# What is required
Search the entries for the word "computer" and return every line where it is found.
━━ Material for this exercise ━━
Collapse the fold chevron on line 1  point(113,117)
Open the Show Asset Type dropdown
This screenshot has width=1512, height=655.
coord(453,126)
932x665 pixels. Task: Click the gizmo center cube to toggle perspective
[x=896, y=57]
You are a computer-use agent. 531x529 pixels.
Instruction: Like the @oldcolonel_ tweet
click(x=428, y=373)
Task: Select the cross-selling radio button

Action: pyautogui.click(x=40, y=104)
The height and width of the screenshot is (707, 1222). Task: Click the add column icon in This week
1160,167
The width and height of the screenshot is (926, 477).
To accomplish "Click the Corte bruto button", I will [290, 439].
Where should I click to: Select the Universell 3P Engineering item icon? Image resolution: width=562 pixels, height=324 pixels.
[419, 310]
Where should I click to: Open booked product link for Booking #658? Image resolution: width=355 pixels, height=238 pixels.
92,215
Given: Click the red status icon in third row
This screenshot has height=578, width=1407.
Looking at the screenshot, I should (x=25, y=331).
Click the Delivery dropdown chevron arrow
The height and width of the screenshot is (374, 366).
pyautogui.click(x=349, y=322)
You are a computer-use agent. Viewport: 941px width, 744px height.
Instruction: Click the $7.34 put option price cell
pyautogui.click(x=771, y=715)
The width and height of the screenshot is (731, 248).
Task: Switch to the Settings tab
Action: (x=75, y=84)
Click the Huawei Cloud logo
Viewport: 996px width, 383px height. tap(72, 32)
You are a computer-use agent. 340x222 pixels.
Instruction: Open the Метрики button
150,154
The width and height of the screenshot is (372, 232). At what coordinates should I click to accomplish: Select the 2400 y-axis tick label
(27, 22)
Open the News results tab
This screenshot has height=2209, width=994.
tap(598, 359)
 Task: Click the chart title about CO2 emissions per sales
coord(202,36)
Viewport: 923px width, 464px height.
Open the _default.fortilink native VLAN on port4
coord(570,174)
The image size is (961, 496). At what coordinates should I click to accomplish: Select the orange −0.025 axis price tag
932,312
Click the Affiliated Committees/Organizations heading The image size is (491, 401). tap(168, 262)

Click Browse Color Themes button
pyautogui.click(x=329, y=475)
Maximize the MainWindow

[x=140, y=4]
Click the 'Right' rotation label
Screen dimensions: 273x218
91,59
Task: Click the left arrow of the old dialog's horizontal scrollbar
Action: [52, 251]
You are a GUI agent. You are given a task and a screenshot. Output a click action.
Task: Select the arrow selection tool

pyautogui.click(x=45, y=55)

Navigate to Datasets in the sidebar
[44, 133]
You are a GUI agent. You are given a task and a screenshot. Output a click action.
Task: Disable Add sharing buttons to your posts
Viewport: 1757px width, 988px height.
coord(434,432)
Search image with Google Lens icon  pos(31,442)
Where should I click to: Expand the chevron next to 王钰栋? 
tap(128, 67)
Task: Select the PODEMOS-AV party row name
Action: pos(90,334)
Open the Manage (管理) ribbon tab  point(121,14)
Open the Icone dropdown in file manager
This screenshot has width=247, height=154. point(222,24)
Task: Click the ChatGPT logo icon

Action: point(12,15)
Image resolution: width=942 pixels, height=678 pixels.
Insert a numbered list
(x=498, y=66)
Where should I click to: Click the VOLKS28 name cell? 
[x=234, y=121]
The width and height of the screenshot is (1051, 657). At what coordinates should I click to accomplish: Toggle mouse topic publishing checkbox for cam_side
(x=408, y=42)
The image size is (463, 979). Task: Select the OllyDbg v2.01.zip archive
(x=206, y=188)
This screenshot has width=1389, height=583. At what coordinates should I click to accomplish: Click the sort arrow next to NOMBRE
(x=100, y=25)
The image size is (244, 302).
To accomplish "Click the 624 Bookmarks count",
━━━
# Answer box
You are a computer-use agent. 531x529 pixels.
You are a computer-use agent. Viewport: 941px width, 744px height.
You are a computer-use agent. 340x222 pixels.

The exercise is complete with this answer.